Every time I go to my favorite Thai restaurant, Thai Elvis, the waitress asks me what level of spice I can handle. And no matter what lowball number I pick, my noodles come out at atomic 10.
Channel that trait for exaggeration into film, and director Wisit Sasantieng serves up Tears of the Black Tiger, a ridiculously rococo concoction that blends Peckinpah westerns with Baz Luhrmann emotionality before neon candy backdrops. In the opening sequence, the Black Tiger (Chartchai Ngamsan), a pouty hired gun with supermodel lips, struts into his enemies’ joint. After mowing down a dozen men with gonzo facial hair, he sets out for his target—a small, shaky man sweating behind a post. Black Tiger, a.k.a. Dum, fires his revolver into the adjacent wall, and the bullet pings around like a pinball before devastating the man’s cranium. After a slo-mo replay titled “Did you catch that!”, Dum leaps on his horse and rides between a butter-cream sky and lavender grass as the theme song weeps about love and moons and heartbreak.
And as the title portends, he cries. A lot. See, his childhood girlfriend Rumpoey (Stella Malucchi) was ripped away from him a decade before for the usual reasons: her wealth, his poverty. As a parting gift, she left him a harmonica. When he blows mournful ballads into it, his fellow assassins tease him, especially blood brother Mahesuan (Supakorn Kitsuwon). In turn, Dum harasses Mahesuan about his penciled-on pencil mustache—hilarious in close-up—and the way his eyes pop open when he draws his gun in anger. Instead, Dum channels his misery into his job, kept busy by boss Fai’s (Sombat Metanee) law that whoever betrays him dies.

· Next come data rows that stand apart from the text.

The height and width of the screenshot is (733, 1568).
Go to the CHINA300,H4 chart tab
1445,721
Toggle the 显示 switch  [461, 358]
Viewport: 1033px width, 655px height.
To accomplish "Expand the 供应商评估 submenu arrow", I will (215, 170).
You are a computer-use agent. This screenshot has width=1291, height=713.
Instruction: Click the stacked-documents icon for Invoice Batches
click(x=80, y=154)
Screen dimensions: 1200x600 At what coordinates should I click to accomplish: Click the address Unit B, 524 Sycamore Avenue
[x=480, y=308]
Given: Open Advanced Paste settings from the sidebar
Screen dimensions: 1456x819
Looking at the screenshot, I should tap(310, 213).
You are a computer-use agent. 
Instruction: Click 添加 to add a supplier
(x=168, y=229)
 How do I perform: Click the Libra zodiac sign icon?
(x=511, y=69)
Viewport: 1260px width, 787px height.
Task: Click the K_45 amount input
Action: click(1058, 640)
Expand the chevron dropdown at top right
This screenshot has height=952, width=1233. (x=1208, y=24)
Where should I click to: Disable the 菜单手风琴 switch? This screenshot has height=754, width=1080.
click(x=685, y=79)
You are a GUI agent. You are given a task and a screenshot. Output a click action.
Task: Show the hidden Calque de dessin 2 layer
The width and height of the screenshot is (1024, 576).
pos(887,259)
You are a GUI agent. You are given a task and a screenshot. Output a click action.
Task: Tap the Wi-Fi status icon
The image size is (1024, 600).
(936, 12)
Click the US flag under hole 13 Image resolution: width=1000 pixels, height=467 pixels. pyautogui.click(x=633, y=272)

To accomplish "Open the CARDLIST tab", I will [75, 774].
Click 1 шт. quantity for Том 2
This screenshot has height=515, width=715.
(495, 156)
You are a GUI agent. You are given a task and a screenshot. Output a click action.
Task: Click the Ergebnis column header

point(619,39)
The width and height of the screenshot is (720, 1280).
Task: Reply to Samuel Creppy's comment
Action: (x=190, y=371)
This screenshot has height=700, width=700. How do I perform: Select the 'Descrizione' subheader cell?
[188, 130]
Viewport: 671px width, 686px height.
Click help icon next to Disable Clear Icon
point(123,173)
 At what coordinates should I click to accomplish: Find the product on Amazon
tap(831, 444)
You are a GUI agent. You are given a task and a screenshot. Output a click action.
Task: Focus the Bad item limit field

Sasantieng’s over-the-top western homage is unapologetically silly. Scenes are punctuated by dramatic thunderclaps and gun-toting midgets riding tiny ponies. Rumpoey’s lipstick changes more often than her facial expression, and when Dum and Mahesuan lose ground in a ranch yard battle against the cops (led by Rumpoey’s fiance), they break out the missile launchers. But Tears of the Black Tiger is also the first Thai film to screen at Cannes—which could reflect less about Thai filmmaking than the Western view that Asian cinema has to be saturated in color and bullets—and it was snapped up by Miramax the day it premiered in 2001.
Six years is a long time to shelve a film. Cult film buffs snatched up its overseas DVDs as the buzz grew about this gonzo hyper-color melodrama. Does it measure up? As fine-tuned cinema, absolutely not, but that comparison is absurd. “It’s pure imagination and completely unrealistic,” said Sasantieng; like its painted backdrops, the film is flat and bright and best seen big. Watching—or rather, succumbing to—it requires accepting its alien landscape as though you’re a visitor who just disembarked on Mars. The sights are familiar, but with a twist, like Mahesuan’s black cowboy hat paired with a pink bandanna and lip gloss. But the idea that lingers longest in this goofy delight is that around the globe, we’re all still drawn to the same stories, as though all the tales in the world boil down to revenge and love and honor, not to mention a good horse.